Legal fees charged by your attorney vary according to the amount of time spent on your case, the attorney's experience, the difficulty of the case, the results, and the costs involved. Get everything in writing. Fee disputes are the most common type of problem encountered between attorneys and clients. Common fee arrangements include:
Consultation fee: The meeting where both you and the attorney determine whether he or she can assist you may be free of charge, although many attorneys charge a fixed or hourly fee.
Contingency fees: The attorney charges a percentage (generally one–third) of the amount awarded in the case. If you lose the case, the attorney does not get a fee, but you will still have to pay expenses. Generally used in personal injury cases, property damage cases, or other cases where a large amount of money is involved. Contingency fees are typically not available if you are seeking general legal advice such as the purchase or sale of a business.

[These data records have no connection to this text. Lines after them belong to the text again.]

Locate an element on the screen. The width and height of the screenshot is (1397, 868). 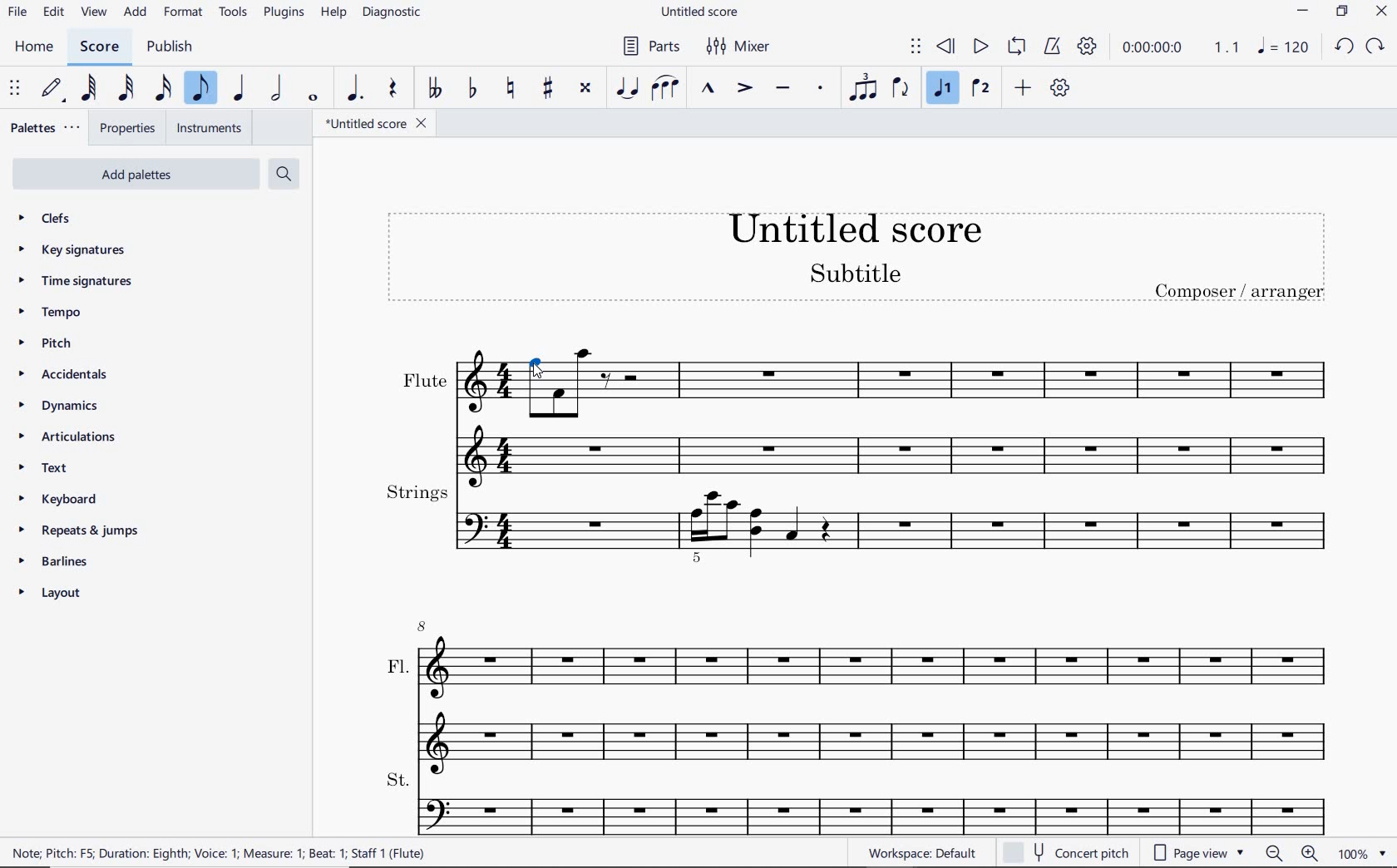
home is located at coordinates (38, 48).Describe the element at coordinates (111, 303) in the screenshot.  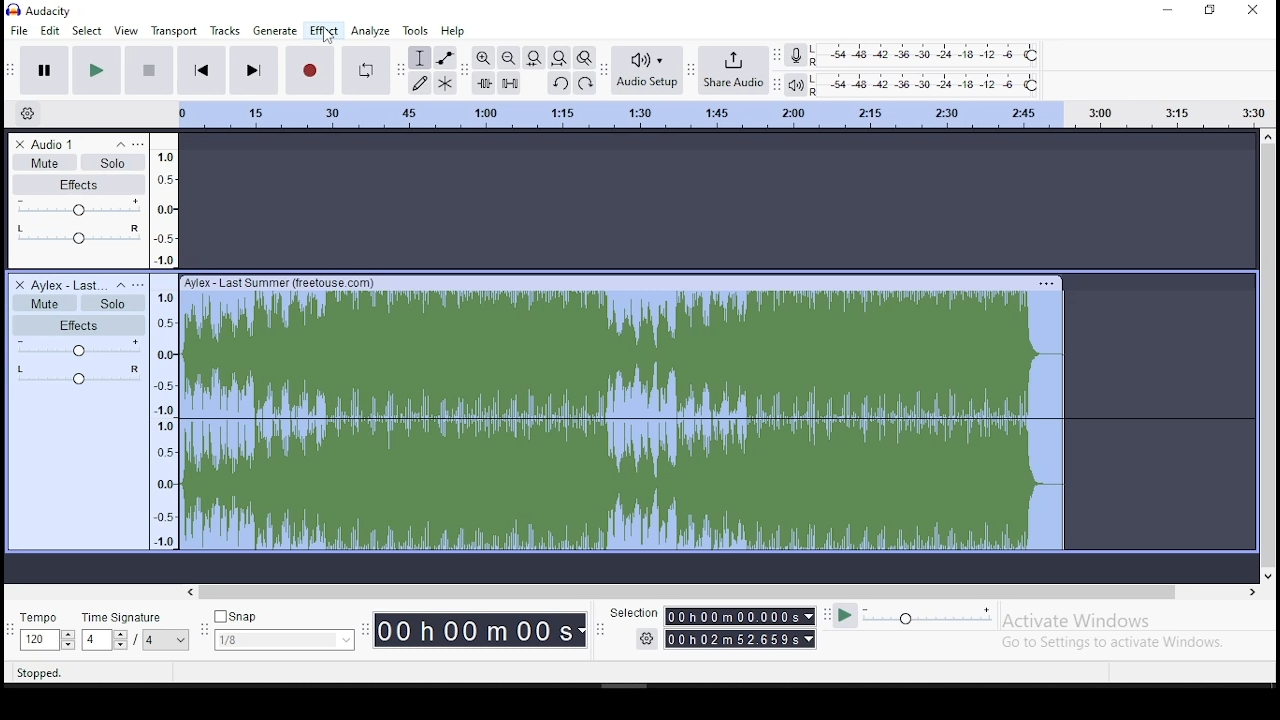
I see `solo` at that location.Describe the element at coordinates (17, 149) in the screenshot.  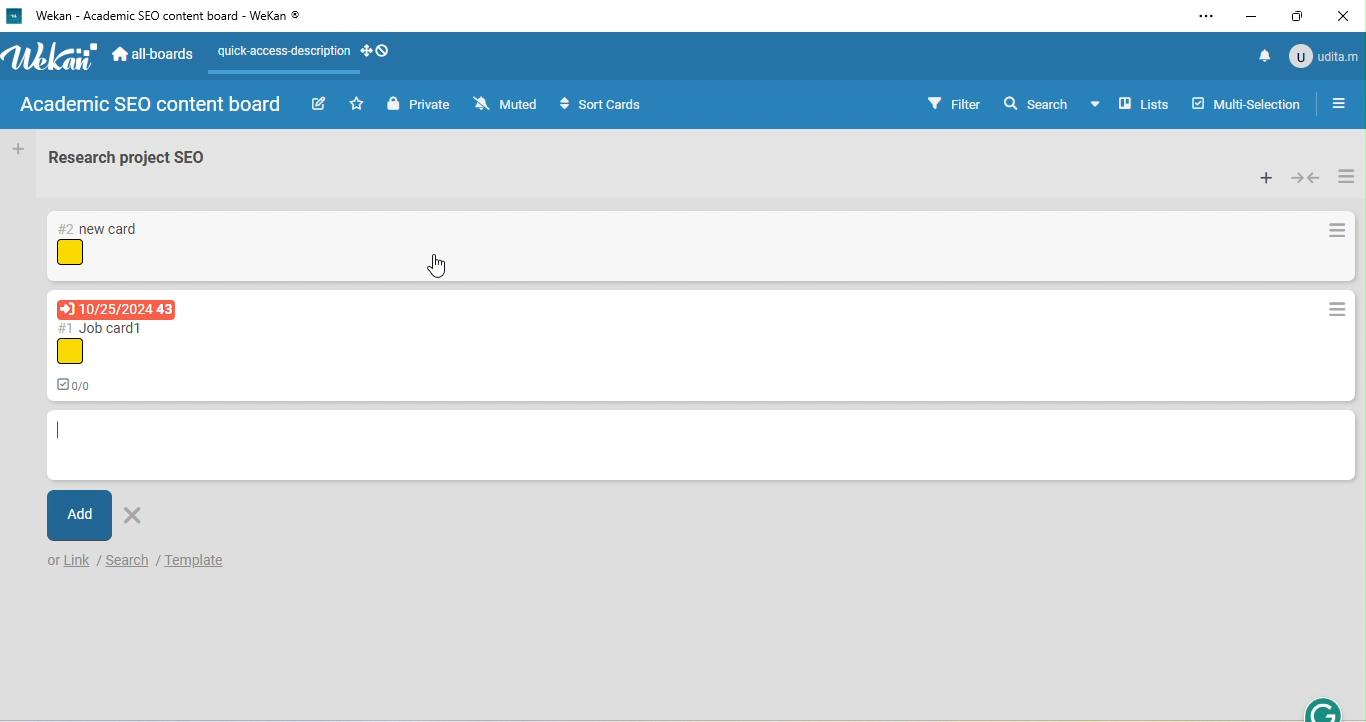
I see `add list` at that location.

Flat fees: Your attorney's services are covered in one comprehensive fee. A flat fee is usually offered only for simple or routine cases such as a will or an uncontested divorce.

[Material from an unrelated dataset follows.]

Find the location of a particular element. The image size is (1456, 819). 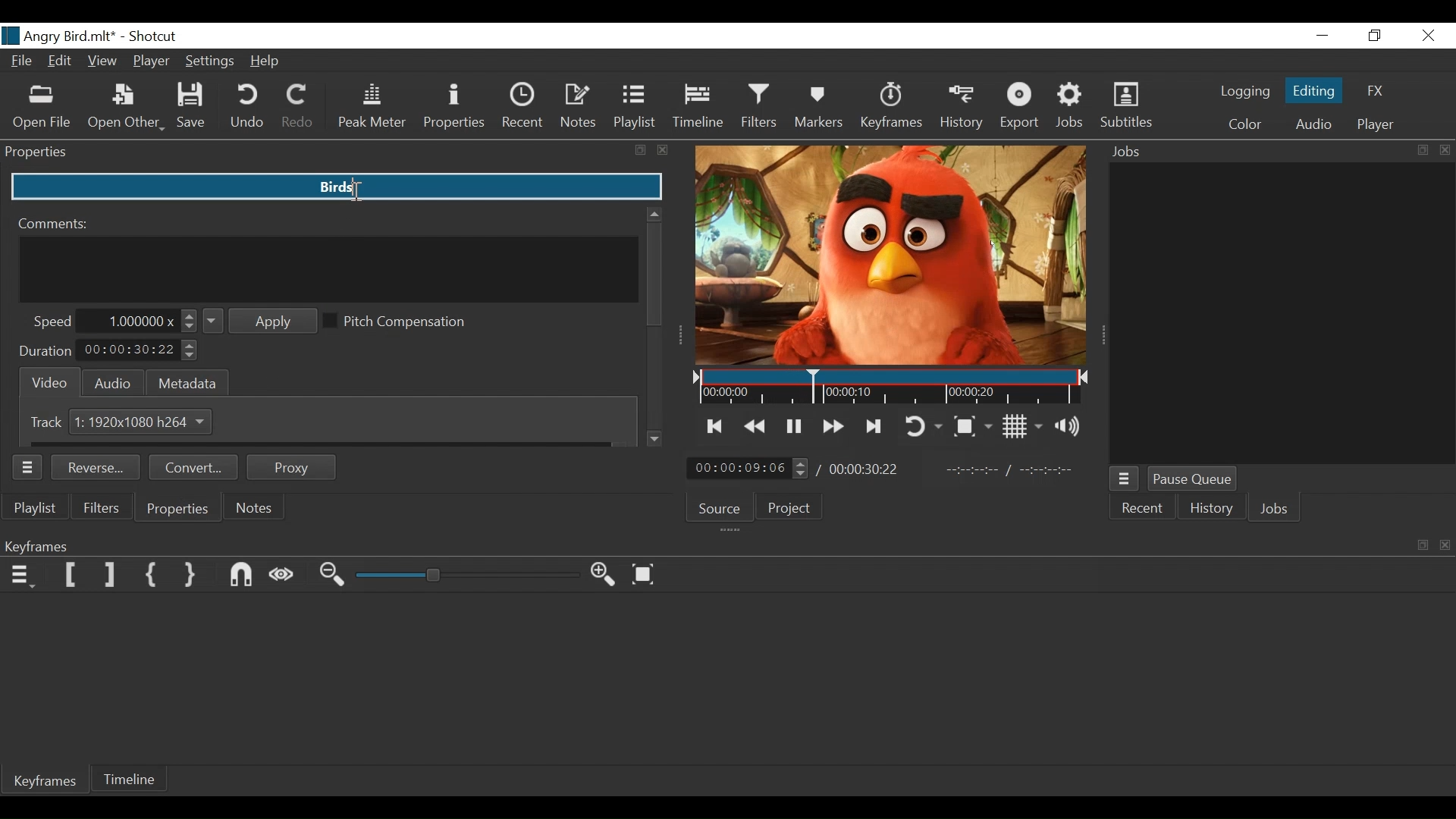

Adjust Speed is located at coordinates (143, 321).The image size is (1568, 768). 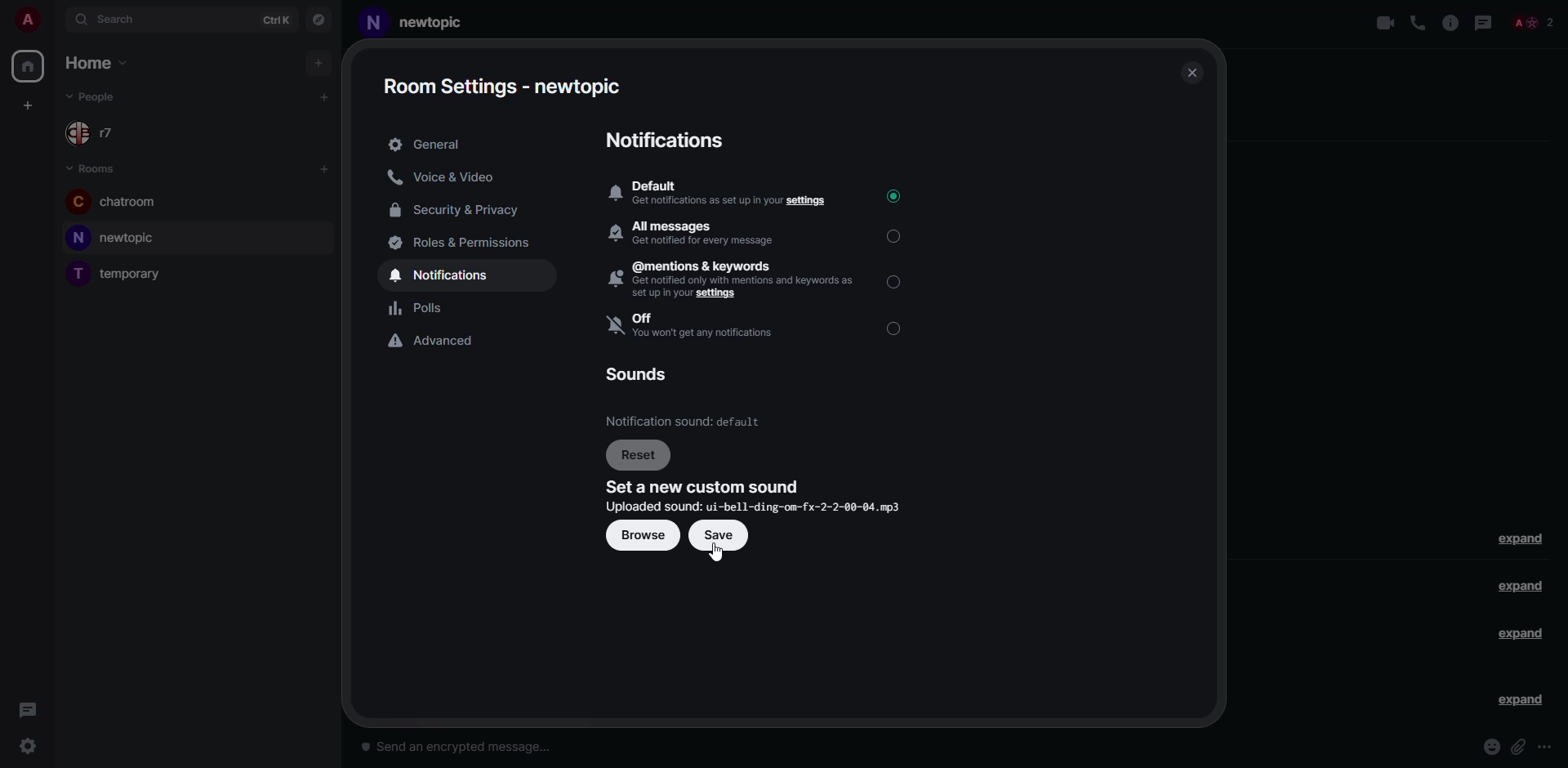 I want to click on info, so click(x=1450, y=22).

Hourly rate: Charges are based on each hour (or portion thereof) that the attorney works on your case. This is the most typical fee arrangement. If the attorney charges by the hour, you should find out the minimum billing segment (e.g. one–quarter or one–tenth of an hour).
Retainer fees: Think of this as a down payment. You pay a set fee, often based on the attorney's hourly rate, which is placed in a special account. The cost of services is deducted from that account. Many retainer fees are non–refundable unless a court rules the fee unreasonable.
Statutory fee: The fees in some cases may be set by statute or a court may set and approve a fee that you pay. These types of fees may appear in probate, bankruptcy, or other proceedings.
Charges for legal services almost always include additional costs outside of the attorney's fees. You can tell your attorney that any costs over a certain amount have to be approved by you in advance; you might be able to negotiate the amount charged for many of these costs. These costs include:
Regulating fees and costs by forging a written agreement between you and your attorney is just the beginning. Throughout your dealings you should carefully organize all your information, and present facts clearly and concisely. This not only makes more efficient usage of your attorney's time, but your checkbook. Also, carefully monitor your bill. Make sure expenses have not surpassed pre–agreed limits.